Ownership can be – to use the French term – dismembered: that is to
say, chunks can be split off from it, leaving what remains as ownership still,
but in a less complete form. These démembrements are known as limited real rights. They
are also sometimes called the iura in re aliena, because by their very nature they are real
rights in property that belongs to another person. The main examples are
servitude, usufruct and mortgage. Thus when an owner grants a servitude over
his land, there are two real rights in that land, the real right of ownership
and the limited real right of servitude. Much of civilian property consists of
the exploration of these limited real rights and the way they relate to the
right of ownership and to each other.
11 Then
there is the dynamic side of property law, the way in which real rights are
created, transferred and extinguished. Here there is the publicity principle,
the principle that, since a real right has third-party effects, its creation or
transfer should be made public in some way, so that third parties can know of
it: third parties should not be bound by secret acts. Publicity may be by
possession or by registration. The publicity principle has certain exceptions.
Then there is the principle that nemo
plus iuris ad alium transferre potest quam ipse haberet: nobody can transfer a greater right than he
has. English law has the same principle under the snappier guise of nemo dat quod non habet.
12 The
great English legal comparatist, F H Lawson, once wrote that civilian property
law had a “certain intentional poverty of ideas”. By this he meant that it was simpler than English property law, and
achieved that simplicity by having only rather a few basic conceptual building
blocks. And indeed it is simpler, while at the same time meeting all the
requirements of modern developed societies. The one thing that it does not have
is the trust. But some civilian property systems have successfully added the
trust, including Scotland.
The experience of Scotland
and other countries shows that, contrary to the nonsense that is sometimes
uttered on this subject, the trust can be made to cohere with civilian property
law. France
has this year passed a law introducing the trust in the Code civil, though its scope is limited. Of course, Jersey and Guernsey also
have the trust.
The Scottish experience
13 An
independent state until 1707, Scotland
is now of course part of the United Kingdom of Great Britain and Northern
Ireland. The tercentenary of the Union with England fell to
be celebrated in 2007. One result of the Union
was the dissolution of the Scottish Parliament and the creation of a new
British parliament in London.
But since 1999 a separate Scottish Parliament has sat once again in Edinburgh, with extensive
devolved powers which extend over much of private law. At the recent elections, the Scottish Nationalist Party received
the largest number of seats and formed a minority administration. Thus the
possibility that Scotland
will eventually break away from the UK and return to independent
statehood cannot be ruled out.
14 The
legal system of Scotland
is quite separate from that of England
and Wales. Indeed its separate existence was entrenched in the Treaty of
Union. The separation extends both to legal institutions – the courts,
the legal profession and the like – and also to the content of the law
itself. At the time of the Union, the law in Scotland was
typical of much of continental Europe, with a mixture of civil law (ius commune) and local law (ius proprium),
and it was common for Scottish lawyers to receive part of their legal education
on the continent – at first in France but, after the Reformation, mainly
in the Netherlands. One long-term effect of the Union
with England
was a degree of penetration by English law, so that today Scotland is
classified by comparatists as “mixed”, i.e. combining significant elements of both civil law and (English)

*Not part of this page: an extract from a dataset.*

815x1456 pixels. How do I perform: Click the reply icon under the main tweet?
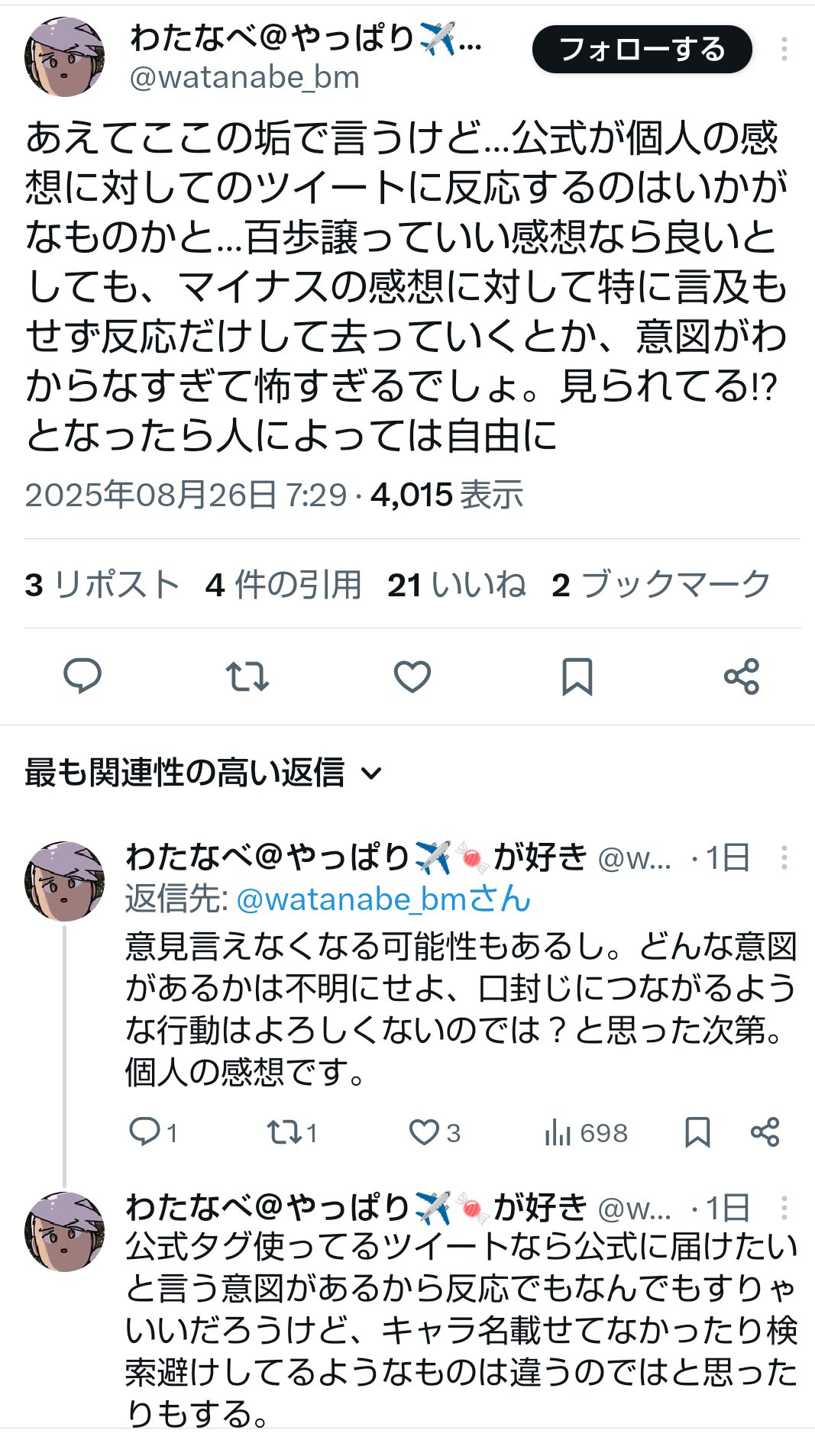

common law. We return to that important subject later.
15 In
Scotland,
the history of legal writing is long and intermittently distinguished. Already
by the time of the Union, the law had been set
out systematically and at length by James Dalrymple, Viscount Stair, in his Institutions of the Law of Scotland,
first published in 1681 but written some twenty years earlier. In the course of the next 150 years, this path-breaking and highly
influential account was followed by a series of other
“institutional” works – so called because they were often
modelled on the Institutes of
Justinian. Chief among them were Andrew McDouall,
Lord Bankton’s An Institute of the Laws of Scotland in Civil Rights: With Observations
upon the Agreement or Diversity between them and the Laws of England (1751-3), John Erskine’s An
Institute of the Law of Scotland (1773), and two works by George
Joseph Bell written in the first quarter of the nineteenth century, the Principles of the Law of Scotland, the Commentaries on the Law of
Scotland and the Principles of Mercantile Jurisprudence. Rather like the works Poingdestre or Le Geyt in Jersey, these
institutional works are accorded a special status even today and are regarded
as giving an authoritative account of the law of their time.
16 But
the appetite for legal literature was not always sustained. A period of great activity
in the 50 years before 1914 was followed by 50 years of relative indolence.

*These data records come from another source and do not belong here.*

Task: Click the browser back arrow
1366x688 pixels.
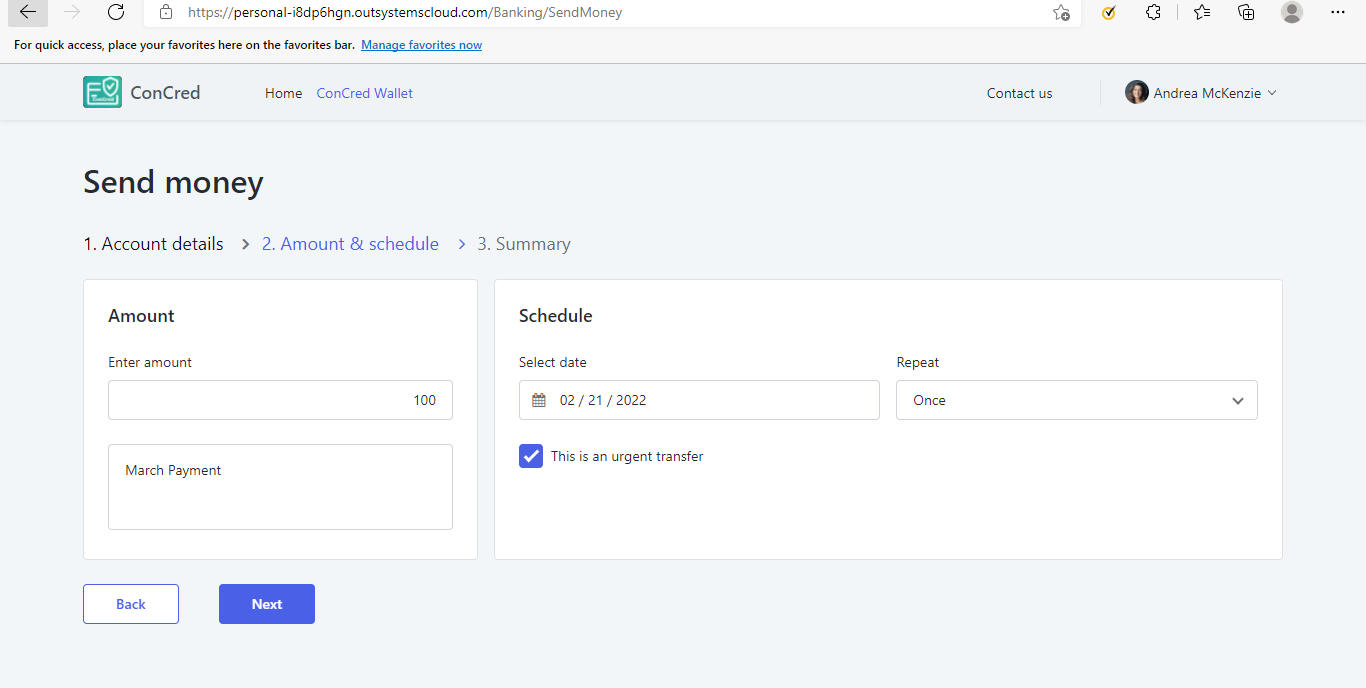Action: [28, 13]
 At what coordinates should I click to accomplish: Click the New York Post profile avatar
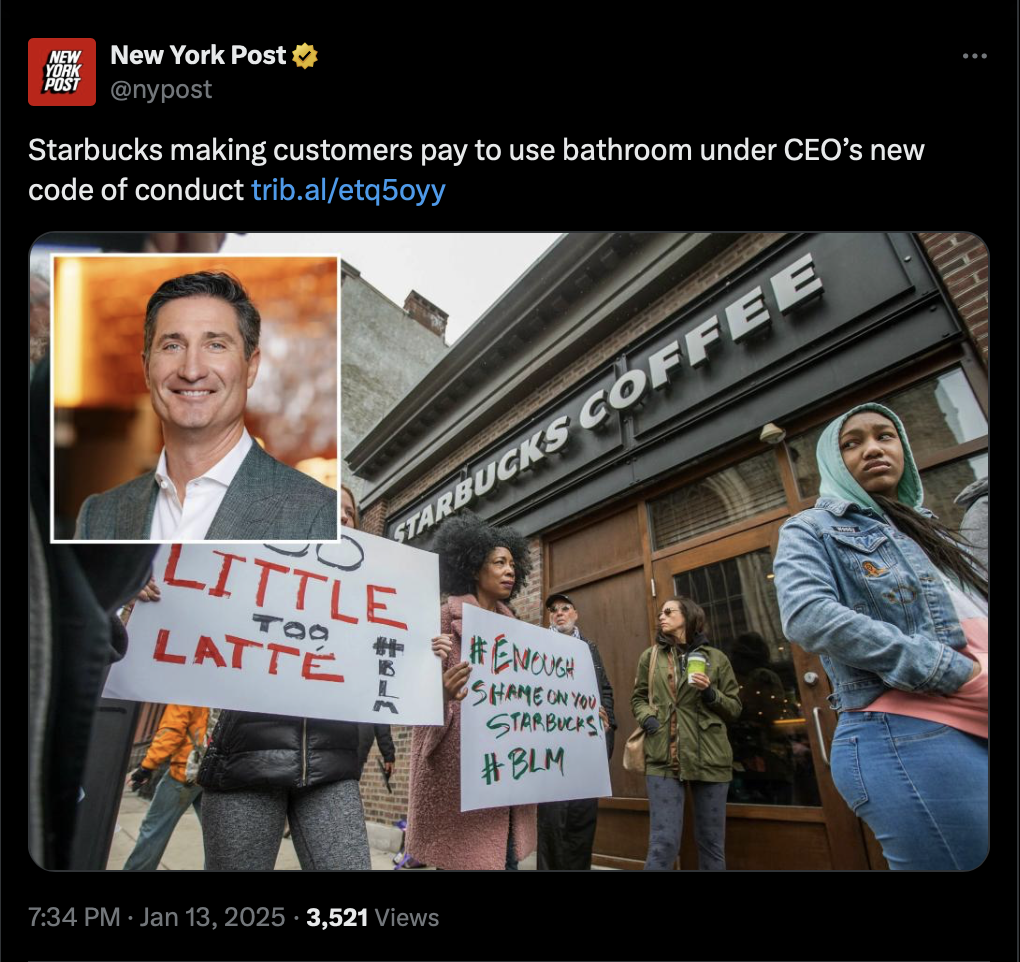62,72
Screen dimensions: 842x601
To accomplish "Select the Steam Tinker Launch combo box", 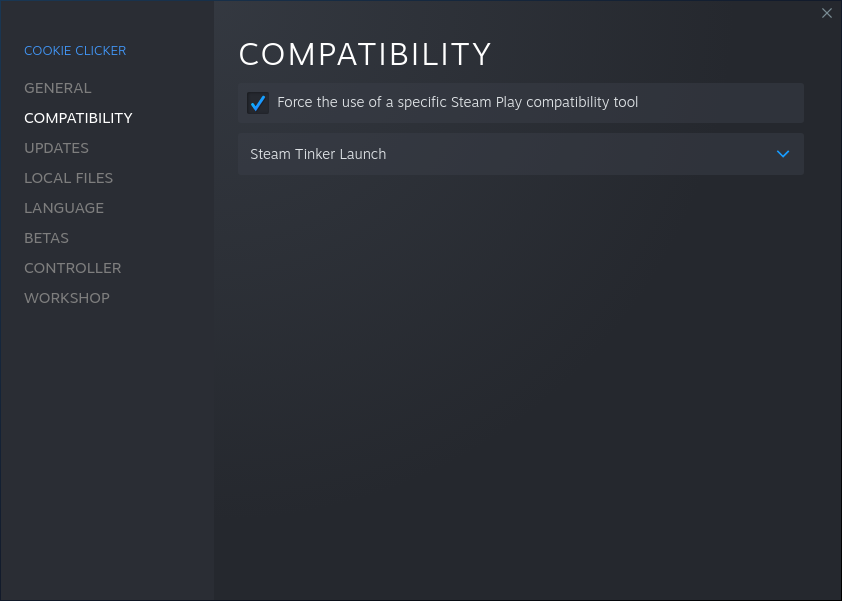I will pos(520,154).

When we were law students in the 1970s there were few modern books to consult,
and many key topics lacked recent systematic treatment or even – as with
property law – any treatment at all. With English law so strong,
influential and well-provided in terms of literature, there were periodic calls for fusion with England – in effect for the
abandonment of Scots law. For example, in 1907 J Dove Wilson, a judge, wrote
that -
“Scottish Law is still
distinctly separate from English. After a union of the crowns for three, and of
the legislatures for two hundred years, it was to be expected that the laws of
the two countries would be the same. And clearly they ought to be the same, because
it is absurd that a small country like Scotland, so intimately connected
with a large country like England,
should still keep its own law, and uniformity should extend, not only over the United Kingdom,
but over the British Empire.”
17 Fifty
years later, the imperial dream had faded but the difficulty of size remained,
as a correspondent reminded the readers of Scots
Law Times -
“It seems to me that this
small country cannot afford in the middle of the twentieth century to have its
own legal system.”
18 But
just when Scots law was apparently at its weakest, it began to revive, and
then, in time, to grow stronger than ever before. The revival can be traced
back to the 1950s, and to certain key individuals such as T B Smith of Aberdeen
then Edinburgh University, and David Walker of the University of Glasgow. In a small legal system
individuals can make a big difference, and without the contribution of Smith in
particular – brilliant, charismatic, visionary, and controversial –
it is difficult to believe that Scots law would be in the healthy state in
which it currently finds itself. But beginnings were slow, and it was only in the 1980s that the
revival began fully to be felt.
19 The
key to the revival was the carrying out of fundamental research and the
publication of its results. At first both were highly problematic. On the one
hand, there were few people willing and able to do the writing and research. As
Smith commented in 1949-
“No
lawyer could live by his pen in Scotland.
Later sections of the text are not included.